* THE EXERCISE *
Copy out the items word for word, starting at the line containing "Given: Collapse the" and ending at the line containing "Looking at the", with both of those lines included.

* MATERIALS PROVIDED *

● ● ● ● ●

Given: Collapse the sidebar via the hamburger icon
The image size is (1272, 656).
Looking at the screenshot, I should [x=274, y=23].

● ● ● ● ●

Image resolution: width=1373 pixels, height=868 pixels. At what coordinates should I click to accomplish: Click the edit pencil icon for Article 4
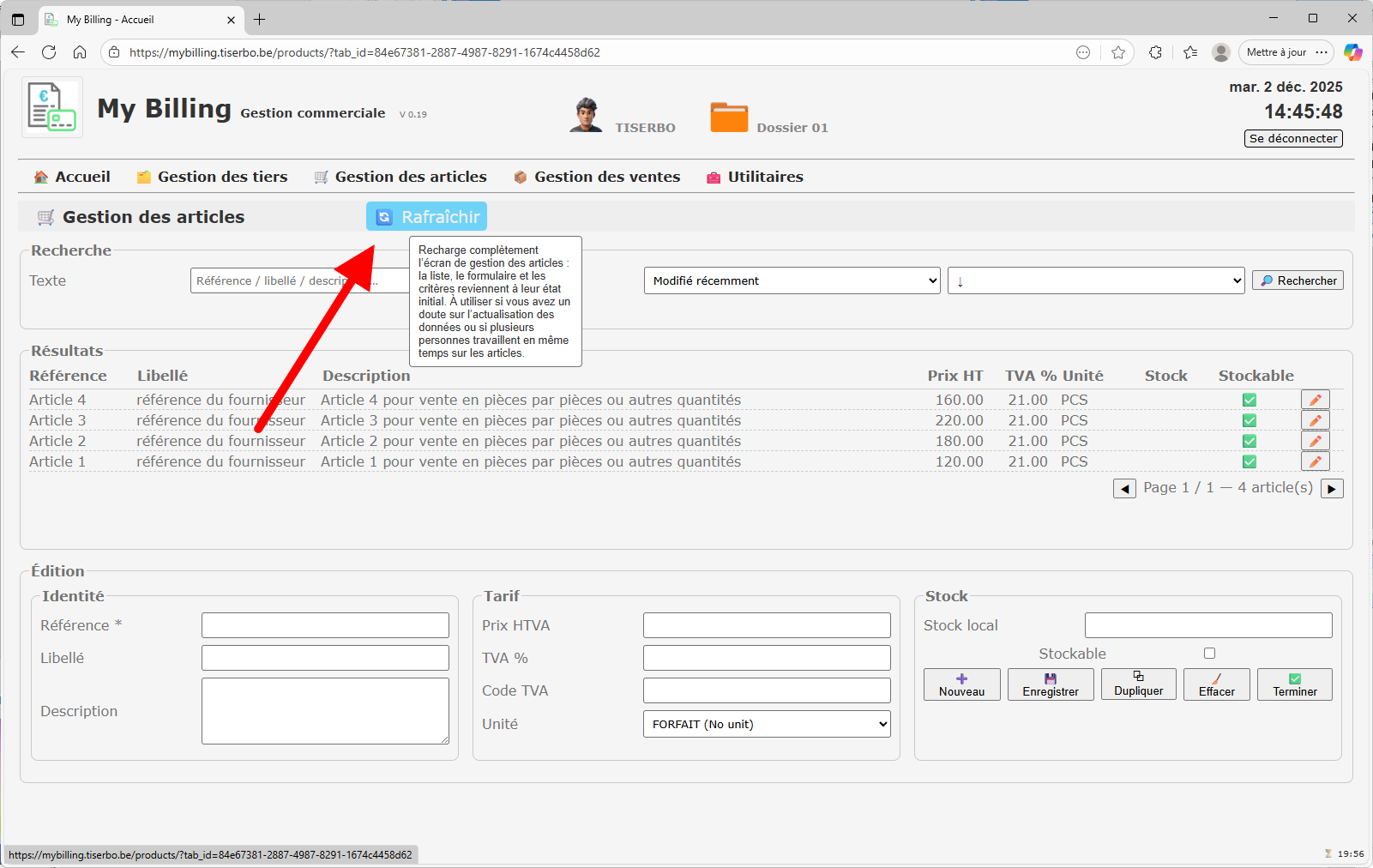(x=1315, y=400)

● ● ● ● ●

* RESPONSE TO THE TASK *
Given: Collapse the sidebar via the hamburger icon
The image size is (1272, 656).
Looking at the screenshot, I should [x=274, y=23].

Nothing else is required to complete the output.